(Reuters) – The first immigrant in U.S. detention with the novel coronavirus died this week, according to federal officials and local health authorities, as infections steadily climbed among the nearly 30,000 migrants in U.S. custody nationwide.

A 57-year-old man originally from El Salvador was arrested by U.S. Immigration and Customs Enforcement (ICE) in January of this year and was being held at the Otay Mesa Detention Center in San Diego before he died on Thursday at an area hospital.

Carlos Escobar-Mejia had tested positive for COVID-19, the disease caused by the novel coronavirus, on April 24 and was hospitalized, ICE said in a statement. The San Diego County Health and Human Services Agency had earlier confirmed his death.

A medical screening conducted when he was arrested found Escobar-Mejia had hypertension and he also self-identified as diabetic, ICE said. He had been in the United States since 1980 and previously was arrested and released in 2012, the agency said in a statement.

Overall, more than 700 immigrants in ICE custody have tested positive for the virus out of around 1,400 tested nationally.

The Otay Mesa facility near the U.S.-Mexico border, which was holding 629 detainees in early May, now has more infections than any other center in the country. As of May 5, 140 of the 181 detainees who have been tested at the center have come back positive for COVID-19. ICE stopped receiving new detainees at the center on April 2.

While ICE has dialed back arrest operations and agreed to review cases of some at-risk immigrants in custody, it still has tens of thousands in detention and is proceeding with deportation flights.

Pro-immigrant advocates have called for detainees – particularly low-level offenders – to be released from custody given the risks of contracting COVID-19 in detention.

Ranit Mishori from the nonprofit group Physicians for Human Rights said advocates have been sounding the alarm about the health and safety of immigrants in detention.

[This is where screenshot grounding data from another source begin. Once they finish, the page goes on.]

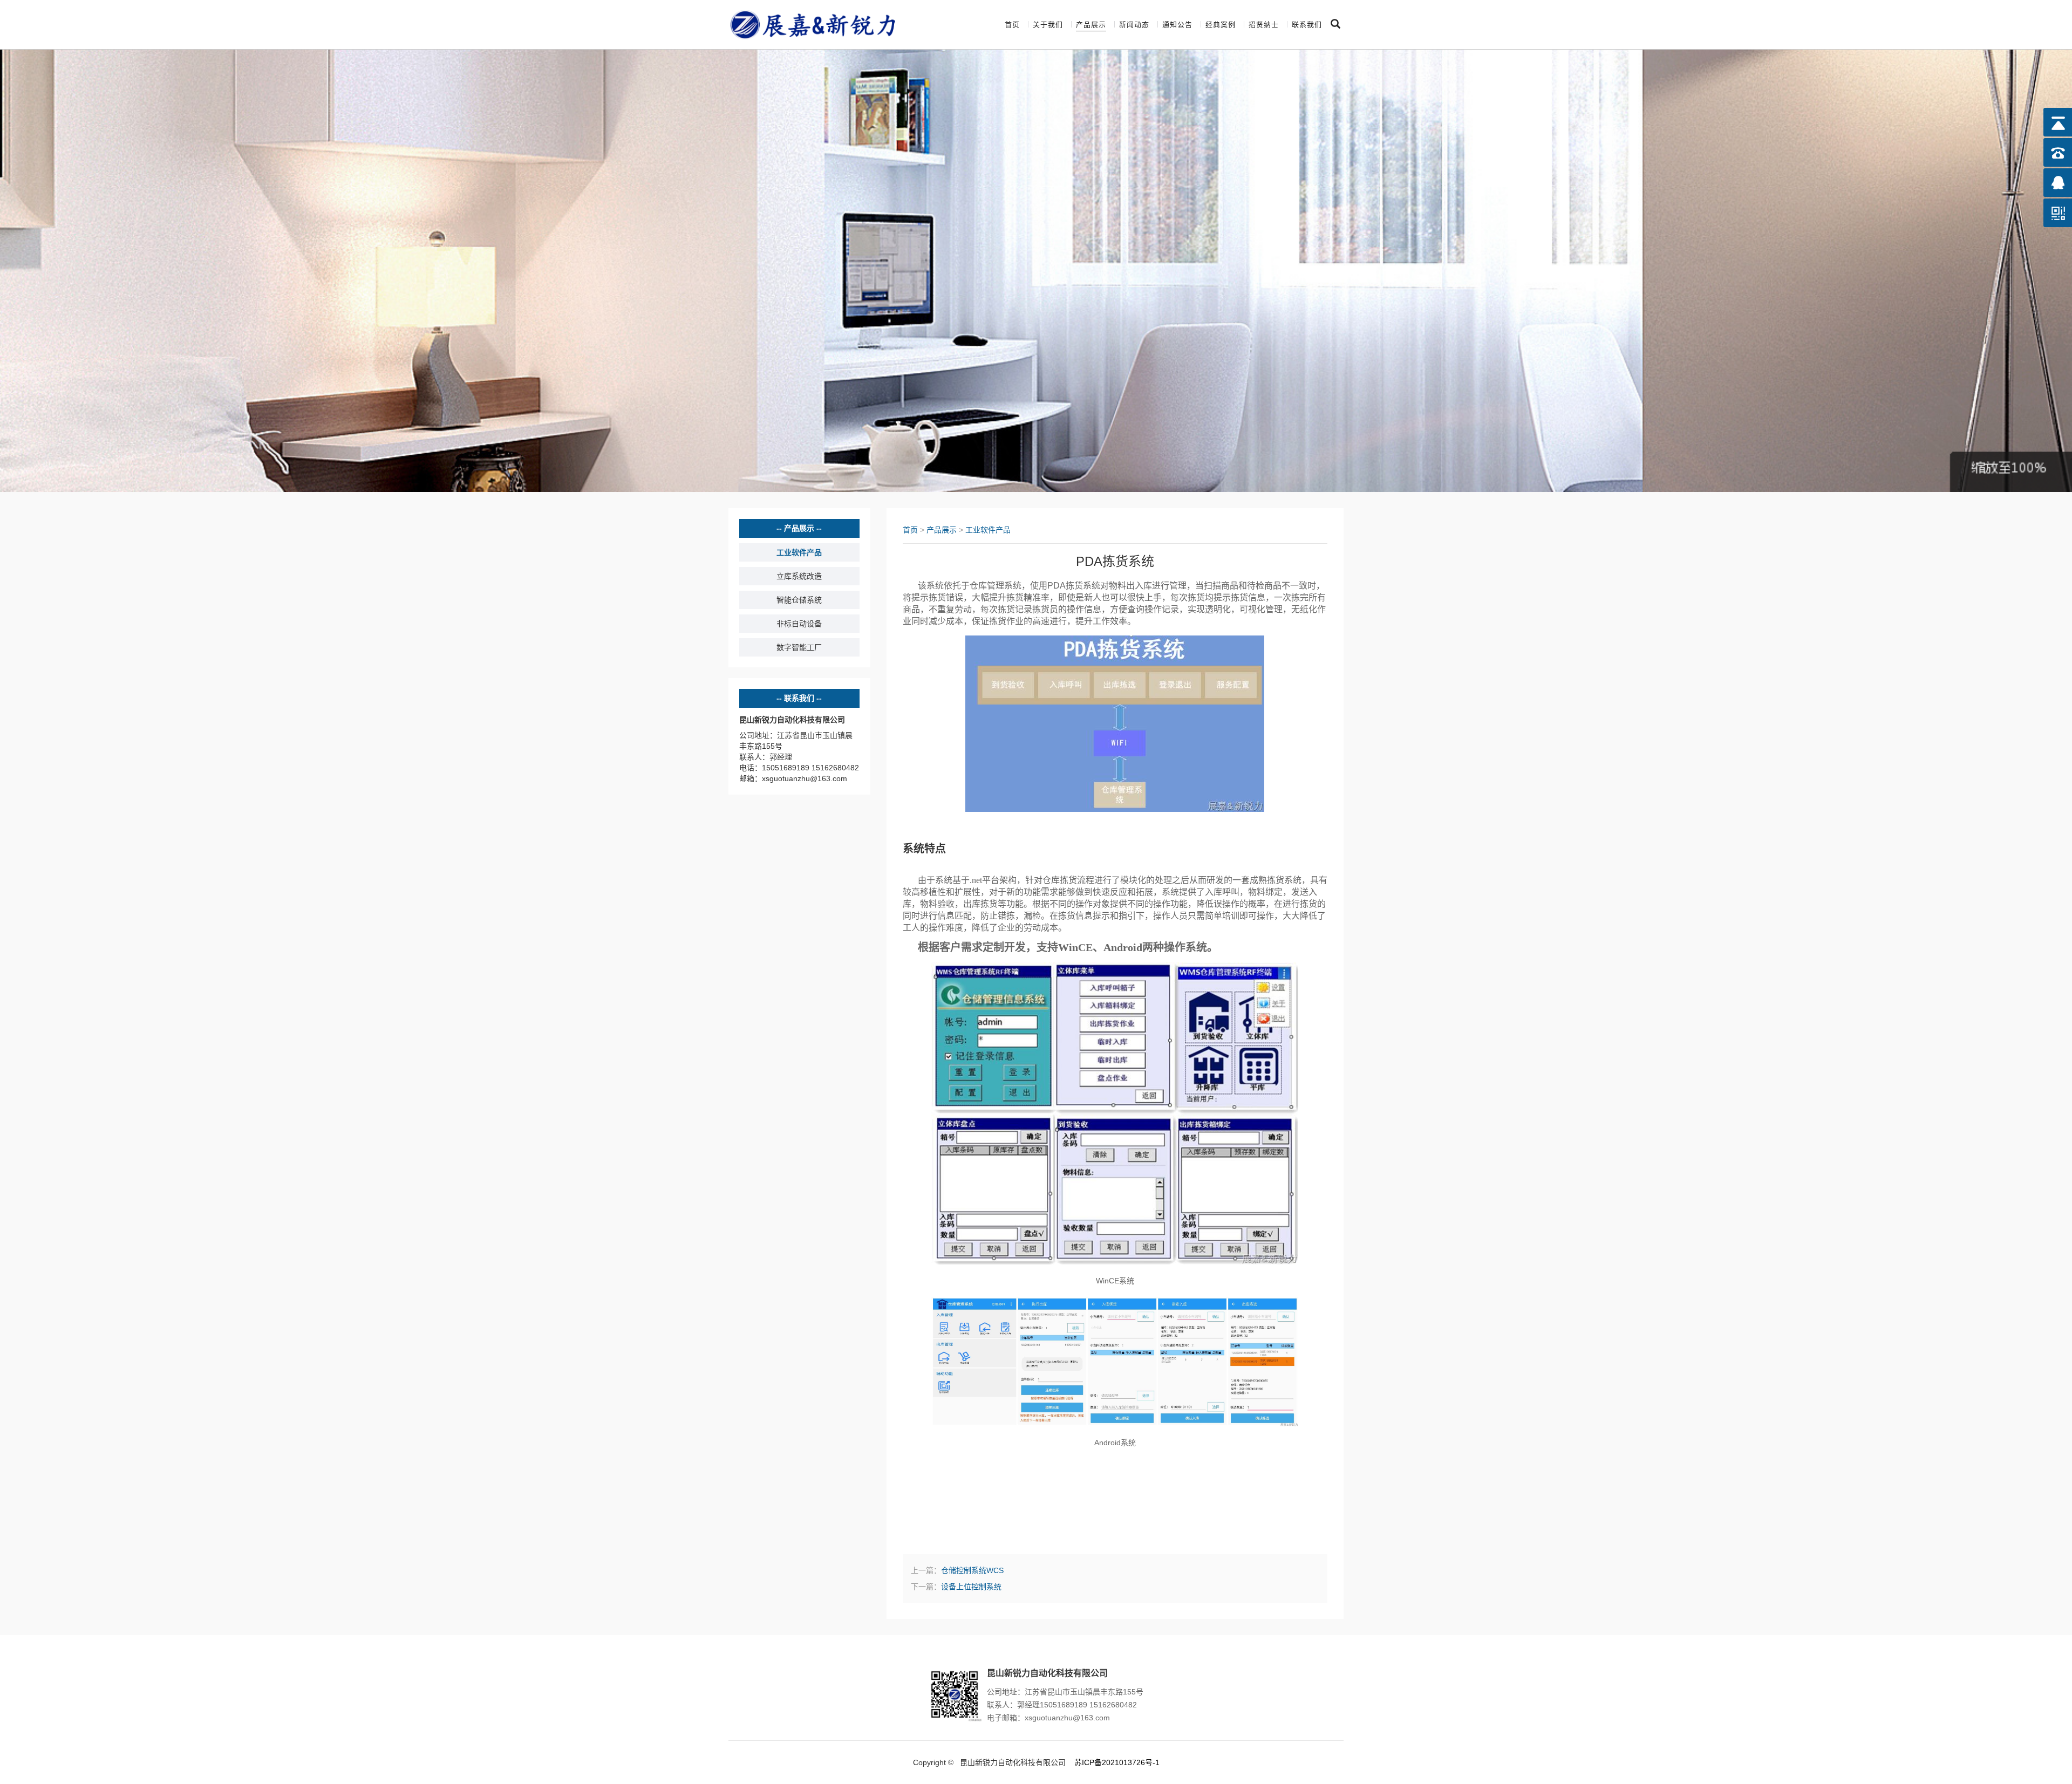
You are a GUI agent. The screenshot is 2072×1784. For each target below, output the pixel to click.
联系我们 (1307, 24)
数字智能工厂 (799, 647)
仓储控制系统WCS (972, 1570)
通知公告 (1177, 24)
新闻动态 (1134, 24)
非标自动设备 (799, 623)
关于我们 (1048, 24)
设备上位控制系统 (971, 1586)
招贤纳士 (1264, 24)
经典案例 (1220, 24)
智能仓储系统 (799, 600)
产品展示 (1091, 24)
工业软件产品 (799, 552)
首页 (1012, 24)
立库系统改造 (799, 576)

“The government cannot say it did not know this would happen,” Mishori said in a statement. “All people deserve to shelter in place with their families rather than be confined to the potential death traps of ICE detention facilities.”

Attorneys have filed lawsuits seeking parole for many detainees and ICE said nearly 200 have been released so far after court orders. Most of those released had criminal charges or convictions, the agency said.

The coronavirus has infected about 1.2 million people in the United States and killed around 74,000 as of late Wednesday.

The global death toll from the disease stands at over 262,000, with about 3.8 million infections.